景表法違反で措置命令が下された件数は、2014年度を見ると昨年4月から今年1月までが14件(12事案)だが、同2月の1カ月だけで13件(7事案)に上る。13年度は45件(18事案)あるが、1事案で17件(17社)一斉に措置命令を受けたものもあるので、事案としては特別多くない(注1)。
今年1月は1件もなかったが、それにしてもハイペースの措置といえる。もちろん、違反事例が多いことがこうした結果になっているのだが、それ以外にも消費者庁の「今のうちに摘発しておこう」という思惑があると筆者は見ている。
景品表示法は、昨年の国会で「課徴金制度の導入」が決まった。今までは景品表示法違反で措置命令を受けても、単なる行政処分なので罰金を納める必要はなかった。ところが課徴金制度は、措置命令を受けると原則、課徴金を支払わなければならない。課徴金は罰金と同じようなものだが、国に支払う金額が違反対象売り上げ金額に比例していることが罰金と大きく異なる。罰金は最高で1億円までといった限度額があるが、課徴金は違反商品の売り上げ金額に比例するので、いわゆる青天井になる。
課徴金の算定率は3%であり、例えば措置命令を受けた対象商品(簡単にいえば消費者をだまして稼いだ金額)が10億円であれば、支払う課徴金は3000万円、50億円(注2)なら1億5000万円になる。

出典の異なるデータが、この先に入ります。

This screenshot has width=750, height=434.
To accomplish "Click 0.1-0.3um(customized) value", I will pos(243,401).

「調査会社の富士経済の推計では、14年の市場規模は身体に装着するものなどを含む虫除け剤全体で約219億円」(1月17日付日本経済新聞より)という。今回の大手4社で、措置命令の対象商品は合計30商品になる。これが、課徴金制度が実施された後に摘発されていれば、億単位の課徴金になるだろう。

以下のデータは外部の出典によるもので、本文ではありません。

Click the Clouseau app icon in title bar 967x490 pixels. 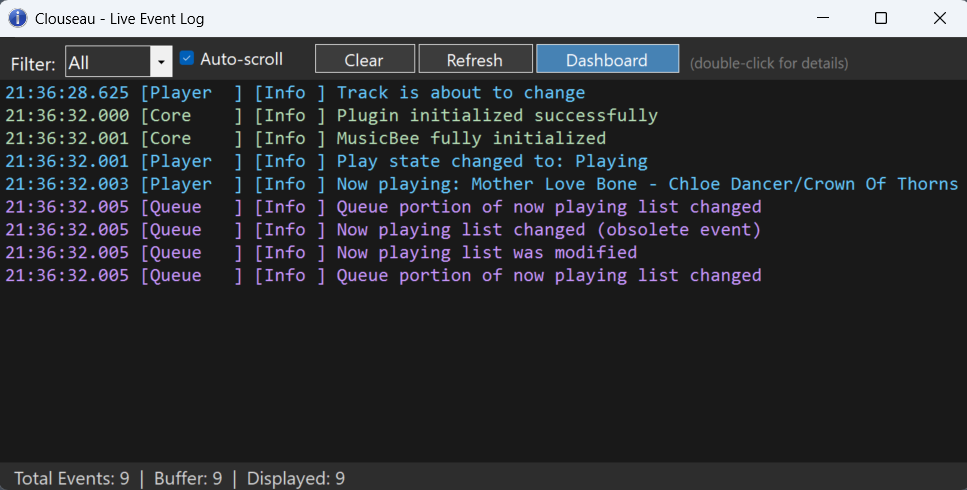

実は、課徴金制度の実施は決まっているが、法律が施行されるのは今年春か遅くとも年内中と考えられている。施行前ならどれだけ措置命令を受けようが、行政処分だけなので企業にとってはそれほど痛くはない。これが、課徴金の支払いが伴うとなると損害は大きくなる。大手企業であれば商品開発にそれなりの投資をし、広告宣伝にもかなりの費用をかける。施行前と後では、措置命令を受ける企業側にしてみると天と地ほどの差がある。
それを消費者庁は百も承知している。同庁は企業の負担を少なくするために、法律施行前に駆け込み摘発をしているのではないだろうか。特に、負担金額が多くなると思われる大手企業の商品は、優先的に調査し、早めに措置命令を出そうとしているように思えてならない。